- [WHAT YOU WILL DO] Within the listing below, how many lines contain the word "screenshot"? Answer with the number only.

--- --- ---

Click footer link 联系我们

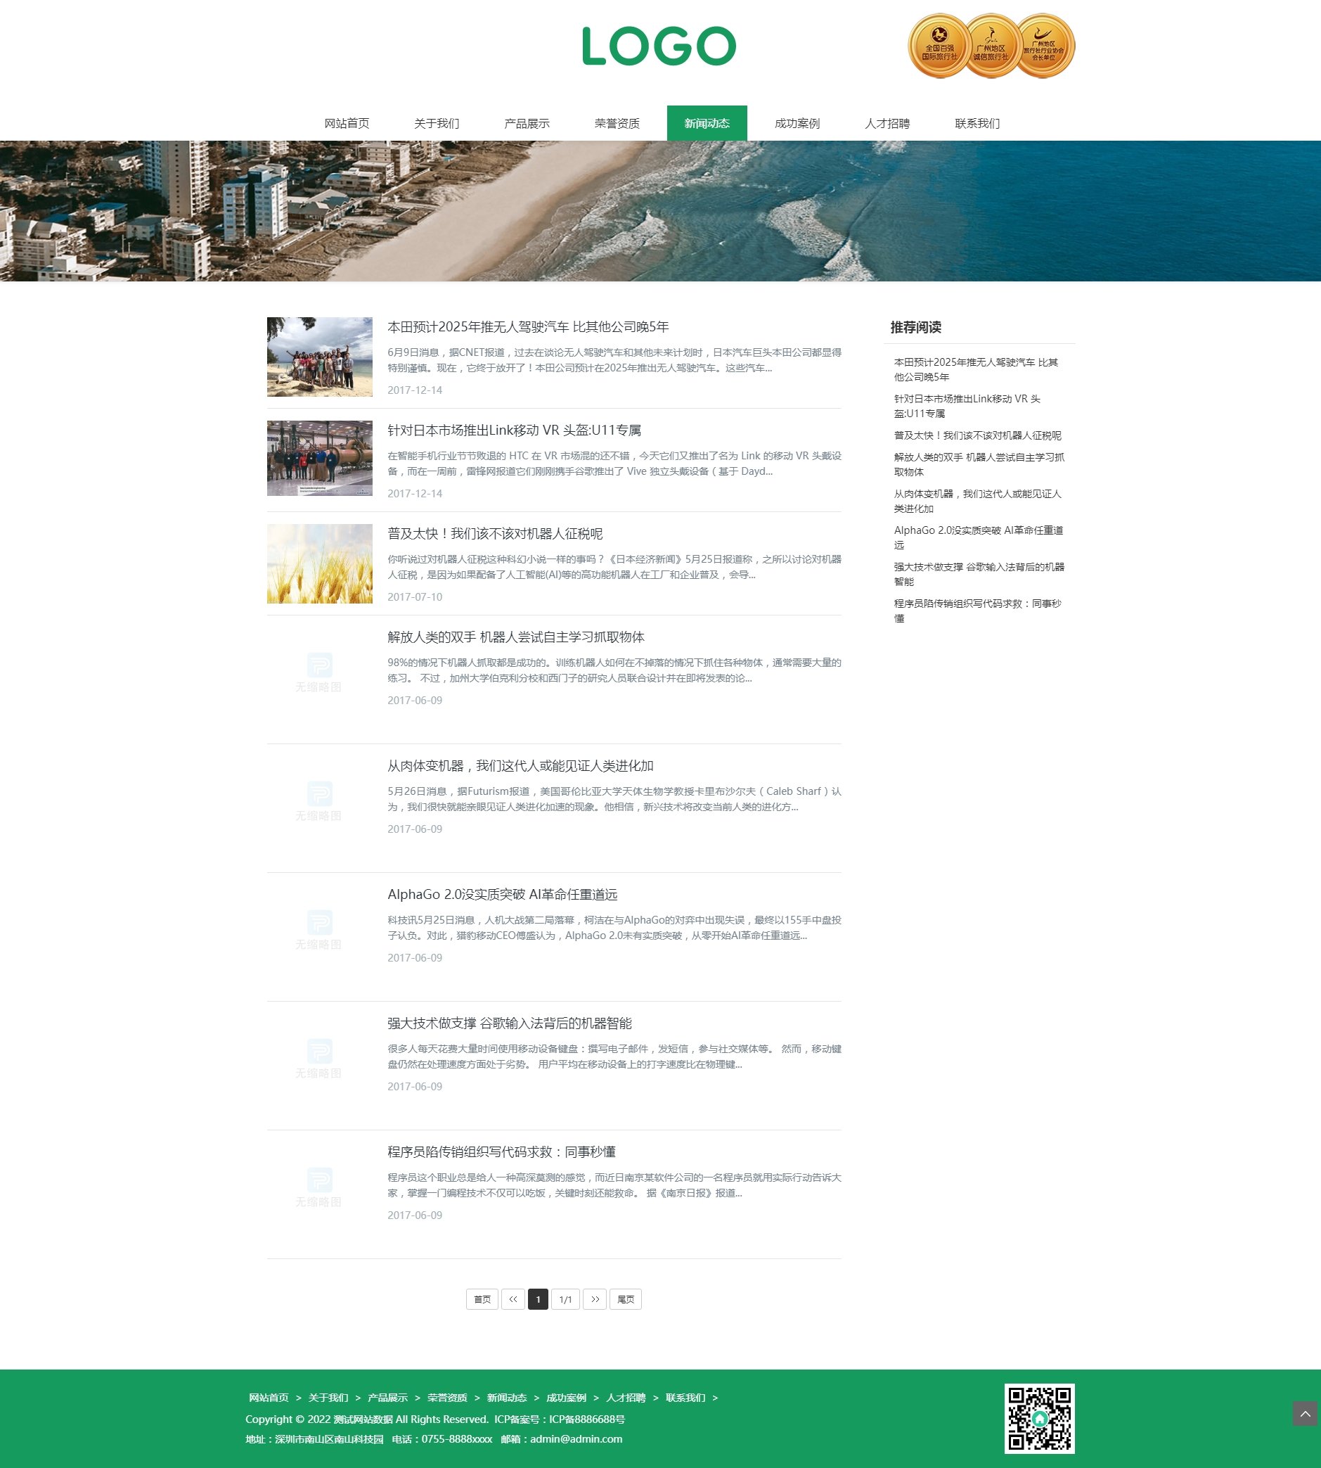click(x=685, y=1398)
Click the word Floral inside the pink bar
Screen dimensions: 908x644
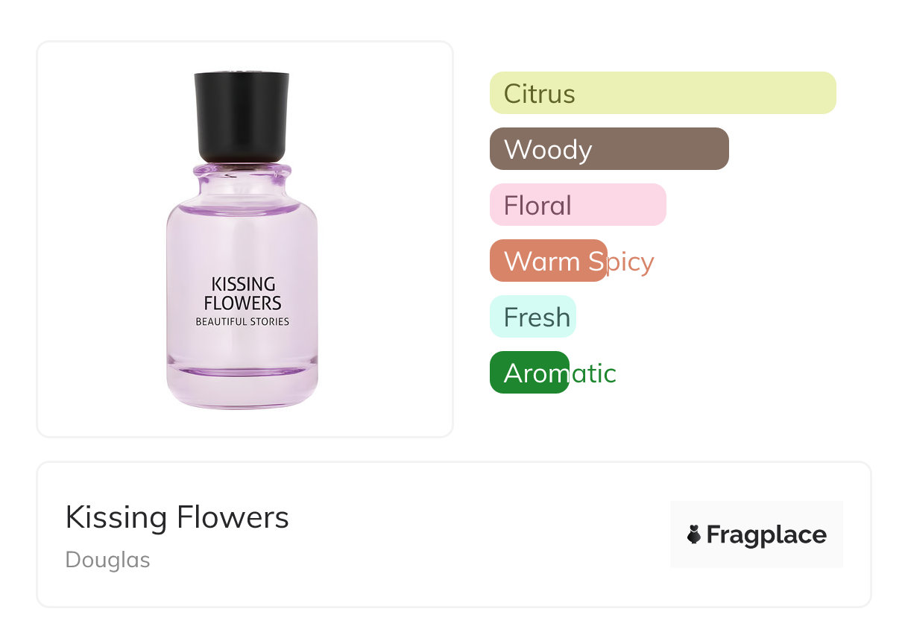coord(537,206)
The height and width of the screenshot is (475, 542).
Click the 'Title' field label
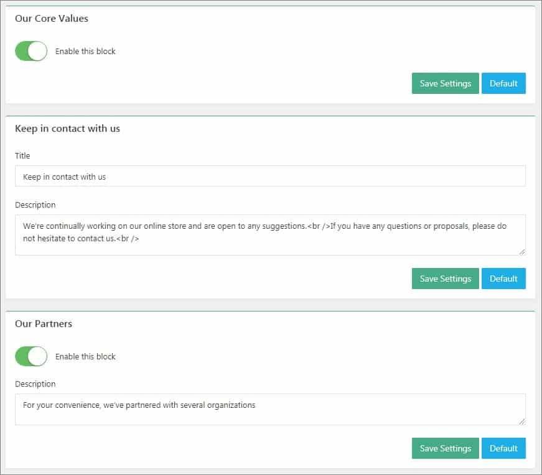(x=22, y=156)
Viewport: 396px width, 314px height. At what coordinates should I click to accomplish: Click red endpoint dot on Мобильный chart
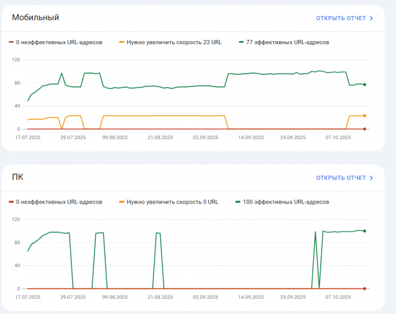click(x=365, y=129)
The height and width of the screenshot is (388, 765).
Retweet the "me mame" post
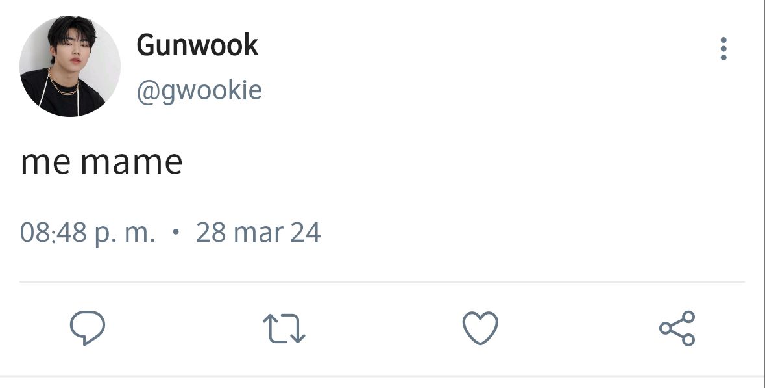(284, 328)
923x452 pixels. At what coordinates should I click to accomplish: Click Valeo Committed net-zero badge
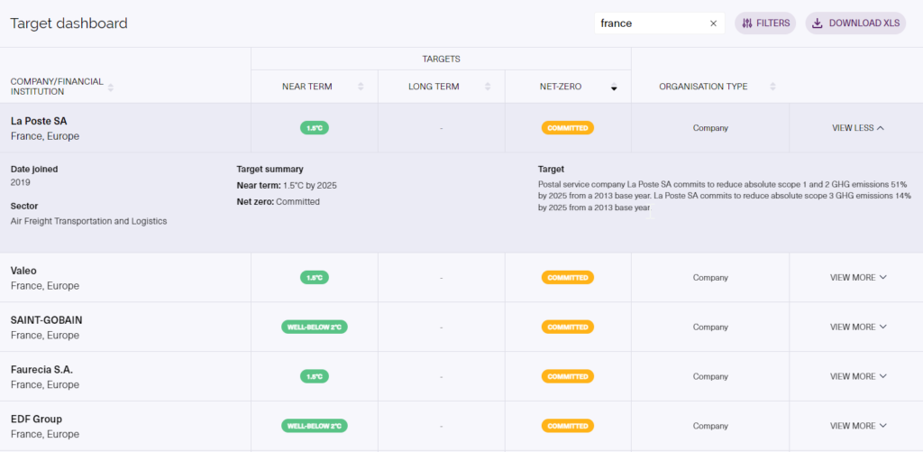point(568,278)
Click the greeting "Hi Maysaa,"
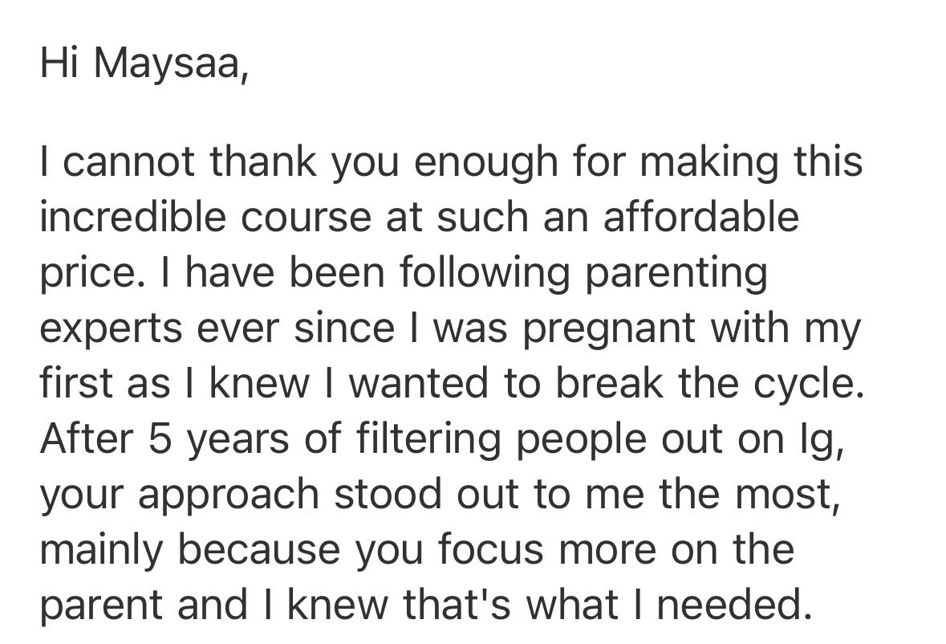 point(144,64)
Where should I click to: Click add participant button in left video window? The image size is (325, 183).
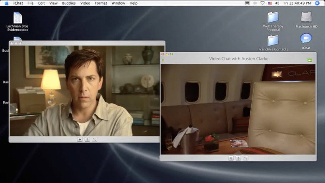click(x=80, y=140)
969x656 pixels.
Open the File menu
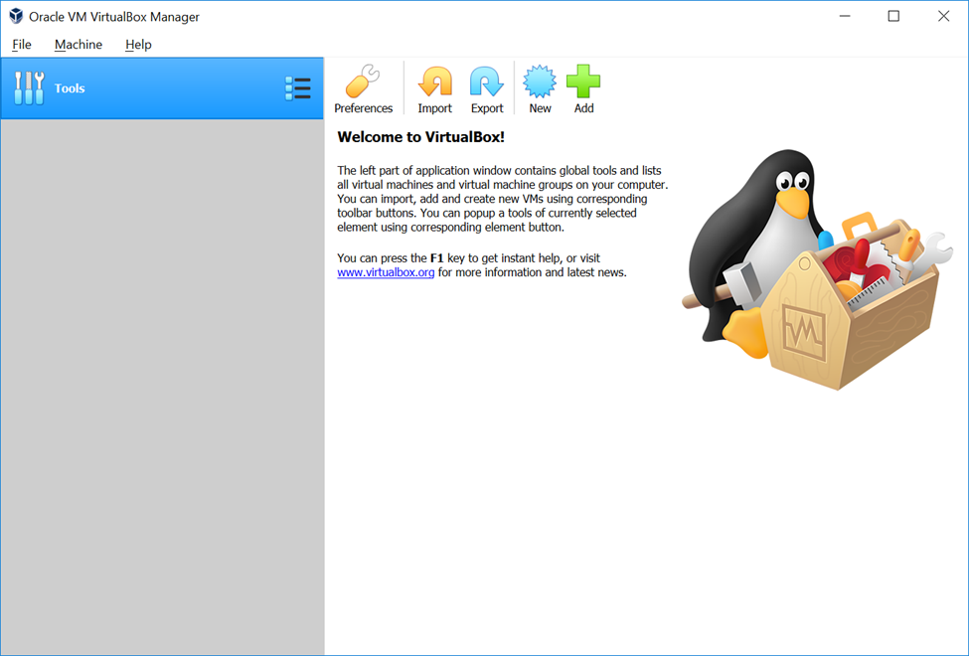point(21,44)
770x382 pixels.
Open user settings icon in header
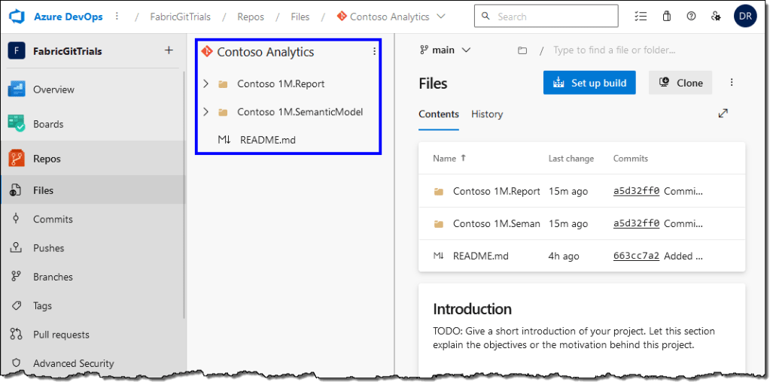pyautogui.click(x=716, y=17)
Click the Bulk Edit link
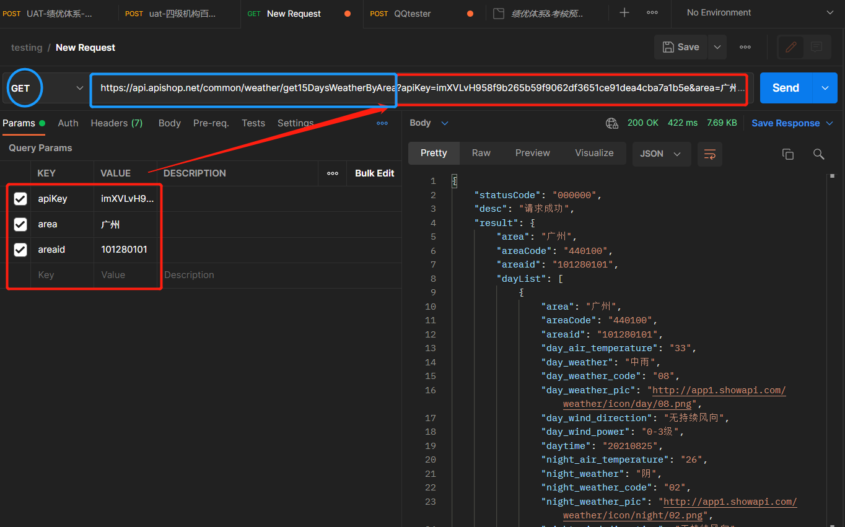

--- --- ---

- [ANSWER SECTION] 2